▶ _Ausgangstext_:

Von der Yacht zum Rennrad

Der Meister - Spross der neunten Generation einer mehr als 200 Jahre alten Bootsbauer-Familie - hat zu kämpfen. Das Geschäft mit Holzyachten, auf das er sich im Laufe der Jahre spezialisiert hatte, wurde 2007 von Finanz- und Wirtschaftskrise ausgebremst. Dann kam ihm die Idee, auf seine Jugendliebe Rennrad zu setzen: "Wenn schon nichts mit Booten läuft, warum dann nicht mit Fahrrädern?" Als wir ihn besuchen, sitzt der 54-Jährige gerade an seinem fünfzehnten Custom-Made-Rennrad. Er blickt nur kurz auf und meint: "Der Bootsbau hat sich bis heute nicht erholt. Und die Sache mit den Rennrädern macht mir immer mehr Spaß."

Sano-san legt Wert darauf, dass er ausschließlich echtes Mahagoni verwendet: "Das lagert bei mir schon zwischen zehn und 20 Jahren. Es kommt hauptsächlich aus Honduras und ist heute kaum noch bezahlbar." Nur das Mahagoni aus Mittel- und Südamerika wird als echt bezeichnet. "Im Schiffsbau wird es wegen seiner guten Dauerhaftigkeit und Widerstandsfähigkeit gegenüber biotischen Faktoren eingesetzt", erklärt Sano, dessen Vater Ichiro als einer der Großen seiner Zunft einst zum lebenden nationalen Kulturerbe erklärt wurde. Muss ein Fahrrad unbedingt aus Mahagoni gebaut werden? Für Sano als begeisterten Hobbyradler keine Frage: "Holz reagiert sofort auf äußere Einflüsse wie beispielsweise Regen. Das fängt dann an zu arbeiten. Mahagoni ist die absolute Ausnahme - und sieht auch noch verdammt gut aus!" Schließlich baue er fahrbare Kunstwerke, die man eben nicht nur an die Wand hängt, sondern auch nutzen kann.

▶ _Erfasste Daten_:
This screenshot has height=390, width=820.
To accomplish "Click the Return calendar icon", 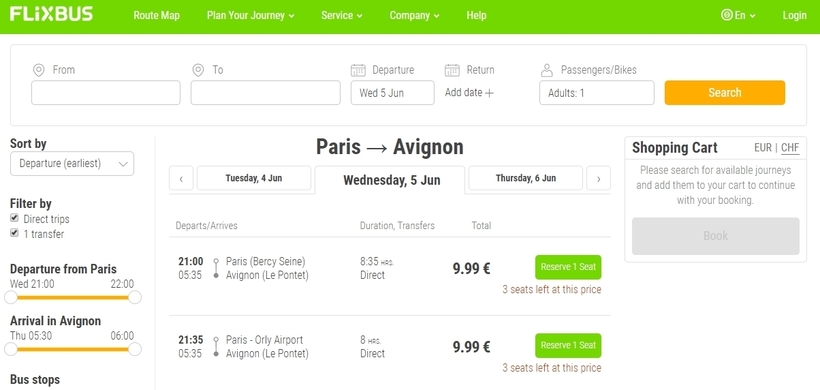I will pos(452,70).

▶ _Ziel der Übung_:
Beantworte anhand des Ausgangstexts über den Bootsbauer und seine Rennräder:
1. In welchem Jahr bremste die Finanz- und Wirtschaftskrise sein Geschäft mit Holzyachten aus?
2. Aus welchem Land kommt das Mahagoni, das er verwendet, hauptsächlich?
3. Wie heißt sein Vater?
Stütze dich nur auf den Ausgangstext.

▶ _Lösung_:
1. 2007
2. Aus Honduras
3. Ichiro